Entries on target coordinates
^^^^^^^^^^^^^^^^

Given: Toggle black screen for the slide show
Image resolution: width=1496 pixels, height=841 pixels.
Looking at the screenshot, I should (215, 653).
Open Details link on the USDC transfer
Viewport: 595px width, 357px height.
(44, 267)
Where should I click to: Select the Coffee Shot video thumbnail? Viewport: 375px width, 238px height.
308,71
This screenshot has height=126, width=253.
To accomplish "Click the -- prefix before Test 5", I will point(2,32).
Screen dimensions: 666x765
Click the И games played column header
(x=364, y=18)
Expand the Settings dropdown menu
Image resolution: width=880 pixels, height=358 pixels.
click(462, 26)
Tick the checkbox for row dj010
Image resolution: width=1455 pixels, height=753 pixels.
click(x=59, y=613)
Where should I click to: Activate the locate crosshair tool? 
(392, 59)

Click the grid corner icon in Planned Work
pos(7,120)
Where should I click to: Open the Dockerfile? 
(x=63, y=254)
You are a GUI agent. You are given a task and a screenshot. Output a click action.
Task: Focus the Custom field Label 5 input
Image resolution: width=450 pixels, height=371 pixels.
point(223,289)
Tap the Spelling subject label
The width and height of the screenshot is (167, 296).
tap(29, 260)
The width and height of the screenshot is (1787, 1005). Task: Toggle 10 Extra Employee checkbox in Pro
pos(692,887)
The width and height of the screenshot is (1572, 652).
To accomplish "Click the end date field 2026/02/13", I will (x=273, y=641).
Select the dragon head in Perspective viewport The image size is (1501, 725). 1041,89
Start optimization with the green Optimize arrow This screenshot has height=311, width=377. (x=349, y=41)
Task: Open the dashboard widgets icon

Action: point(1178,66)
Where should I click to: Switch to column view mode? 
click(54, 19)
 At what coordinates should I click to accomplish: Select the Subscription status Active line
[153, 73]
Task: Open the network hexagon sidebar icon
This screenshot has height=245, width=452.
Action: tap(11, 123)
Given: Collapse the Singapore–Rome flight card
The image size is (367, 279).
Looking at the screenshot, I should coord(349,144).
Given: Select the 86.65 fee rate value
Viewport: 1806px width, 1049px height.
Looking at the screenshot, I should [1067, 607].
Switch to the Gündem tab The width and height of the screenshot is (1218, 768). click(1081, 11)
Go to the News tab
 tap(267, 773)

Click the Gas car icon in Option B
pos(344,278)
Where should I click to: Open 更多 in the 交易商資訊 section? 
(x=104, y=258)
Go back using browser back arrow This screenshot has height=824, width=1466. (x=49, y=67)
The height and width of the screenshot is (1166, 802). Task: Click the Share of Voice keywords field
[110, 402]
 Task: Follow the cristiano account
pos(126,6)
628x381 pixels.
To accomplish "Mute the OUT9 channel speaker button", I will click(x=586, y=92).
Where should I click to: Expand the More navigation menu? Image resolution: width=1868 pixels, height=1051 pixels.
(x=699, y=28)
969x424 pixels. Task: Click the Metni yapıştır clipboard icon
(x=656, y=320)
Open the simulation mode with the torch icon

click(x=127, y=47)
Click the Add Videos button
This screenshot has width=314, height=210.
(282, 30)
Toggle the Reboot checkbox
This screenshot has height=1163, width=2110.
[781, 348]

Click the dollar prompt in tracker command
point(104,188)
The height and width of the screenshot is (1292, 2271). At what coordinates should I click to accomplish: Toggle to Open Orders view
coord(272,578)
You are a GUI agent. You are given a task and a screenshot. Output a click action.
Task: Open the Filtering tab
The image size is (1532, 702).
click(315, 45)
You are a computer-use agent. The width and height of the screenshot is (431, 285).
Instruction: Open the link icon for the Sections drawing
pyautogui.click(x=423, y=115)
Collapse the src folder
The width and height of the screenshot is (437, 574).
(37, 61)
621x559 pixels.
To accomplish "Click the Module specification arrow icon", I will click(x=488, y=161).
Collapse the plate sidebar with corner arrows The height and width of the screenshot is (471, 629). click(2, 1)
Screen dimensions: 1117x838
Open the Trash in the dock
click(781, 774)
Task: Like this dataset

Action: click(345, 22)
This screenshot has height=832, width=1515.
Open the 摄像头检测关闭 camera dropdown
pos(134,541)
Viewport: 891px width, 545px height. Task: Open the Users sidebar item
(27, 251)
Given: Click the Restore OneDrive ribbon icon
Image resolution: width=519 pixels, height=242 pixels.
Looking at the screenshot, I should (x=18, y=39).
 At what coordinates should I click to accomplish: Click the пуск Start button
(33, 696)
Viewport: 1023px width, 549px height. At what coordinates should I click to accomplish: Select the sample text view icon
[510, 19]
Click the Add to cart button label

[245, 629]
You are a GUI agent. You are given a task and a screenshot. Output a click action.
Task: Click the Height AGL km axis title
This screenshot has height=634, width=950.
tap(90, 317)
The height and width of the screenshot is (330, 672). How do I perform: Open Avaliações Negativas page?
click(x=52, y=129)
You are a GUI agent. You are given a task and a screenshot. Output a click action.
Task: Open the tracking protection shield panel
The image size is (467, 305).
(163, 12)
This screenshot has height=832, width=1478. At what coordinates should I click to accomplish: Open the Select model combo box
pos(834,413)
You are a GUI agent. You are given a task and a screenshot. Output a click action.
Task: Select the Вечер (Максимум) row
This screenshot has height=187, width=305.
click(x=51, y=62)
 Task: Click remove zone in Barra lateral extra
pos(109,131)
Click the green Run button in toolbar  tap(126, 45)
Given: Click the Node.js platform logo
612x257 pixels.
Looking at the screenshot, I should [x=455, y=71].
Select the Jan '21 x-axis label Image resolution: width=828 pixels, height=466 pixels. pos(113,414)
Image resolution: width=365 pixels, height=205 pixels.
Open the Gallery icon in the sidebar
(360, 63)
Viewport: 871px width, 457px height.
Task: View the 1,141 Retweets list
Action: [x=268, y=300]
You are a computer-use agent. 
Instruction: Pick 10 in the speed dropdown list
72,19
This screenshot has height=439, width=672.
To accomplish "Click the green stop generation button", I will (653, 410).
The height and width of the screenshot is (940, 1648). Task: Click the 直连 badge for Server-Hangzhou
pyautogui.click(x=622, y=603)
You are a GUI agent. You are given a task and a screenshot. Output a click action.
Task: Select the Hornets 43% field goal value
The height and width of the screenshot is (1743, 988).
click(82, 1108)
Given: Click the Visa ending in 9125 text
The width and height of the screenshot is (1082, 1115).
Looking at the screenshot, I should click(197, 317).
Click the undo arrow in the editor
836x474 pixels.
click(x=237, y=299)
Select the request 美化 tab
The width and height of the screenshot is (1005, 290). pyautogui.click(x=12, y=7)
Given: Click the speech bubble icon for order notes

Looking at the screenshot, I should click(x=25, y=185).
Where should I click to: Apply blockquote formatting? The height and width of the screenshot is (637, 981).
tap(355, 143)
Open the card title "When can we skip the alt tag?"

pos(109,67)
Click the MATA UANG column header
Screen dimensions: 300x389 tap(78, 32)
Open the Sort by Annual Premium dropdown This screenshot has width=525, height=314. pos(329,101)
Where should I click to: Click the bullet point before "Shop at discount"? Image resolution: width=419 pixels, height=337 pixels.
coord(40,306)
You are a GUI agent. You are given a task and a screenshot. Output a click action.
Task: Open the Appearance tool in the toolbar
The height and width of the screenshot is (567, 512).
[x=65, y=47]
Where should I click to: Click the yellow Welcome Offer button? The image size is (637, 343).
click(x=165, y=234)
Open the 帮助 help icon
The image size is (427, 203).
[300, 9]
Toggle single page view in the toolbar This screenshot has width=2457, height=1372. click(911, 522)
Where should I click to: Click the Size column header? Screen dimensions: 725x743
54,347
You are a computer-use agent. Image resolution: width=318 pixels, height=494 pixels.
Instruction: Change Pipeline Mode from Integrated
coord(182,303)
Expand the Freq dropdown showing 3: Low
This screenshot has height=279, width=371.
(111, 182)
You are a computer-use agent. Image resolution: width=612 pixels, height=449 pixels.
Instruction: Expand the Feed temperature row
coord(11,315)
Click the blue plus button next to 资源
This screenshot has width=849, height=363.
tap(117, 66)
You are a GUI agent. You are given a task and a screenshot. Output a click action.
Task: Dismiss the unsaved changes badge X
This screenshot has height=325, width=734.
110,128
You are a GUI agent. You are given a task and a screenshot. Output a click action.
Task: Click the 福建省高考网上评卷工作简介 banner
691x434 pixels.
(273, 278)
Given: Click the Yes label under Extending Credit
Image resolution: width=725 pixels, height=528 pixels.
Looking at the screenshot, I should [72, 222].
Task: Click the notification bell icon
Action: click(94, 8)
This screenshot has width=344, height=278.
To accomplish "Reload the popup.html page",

^^^^^^^^^^^^^^^^

**WHAT YOU SHOULD DO**
Please rewrite the records from the line containing "You are a computer-use agent. The" up to and including the line containing "will click(x=488, y=161)." as a JSON list of strings, one string per line, leaving out blank lines.

**EXERCISE ANSWER**
[
  "You are a computer-use agent. The width and height of the screenshot is (431, 285).",
  "Instruction: Open the link icon for the Sections drawing",
  "pyautogui.click(x=423, y=115)",
  "Collapse the src folder",
  "The width and height of the screenshot is (437, 574).",
  "(37, 61)",
  "621x559 pixels.",
  "To accomplish \"Click the Module specification arrow icon\", I will click(x=488, y=161)."
]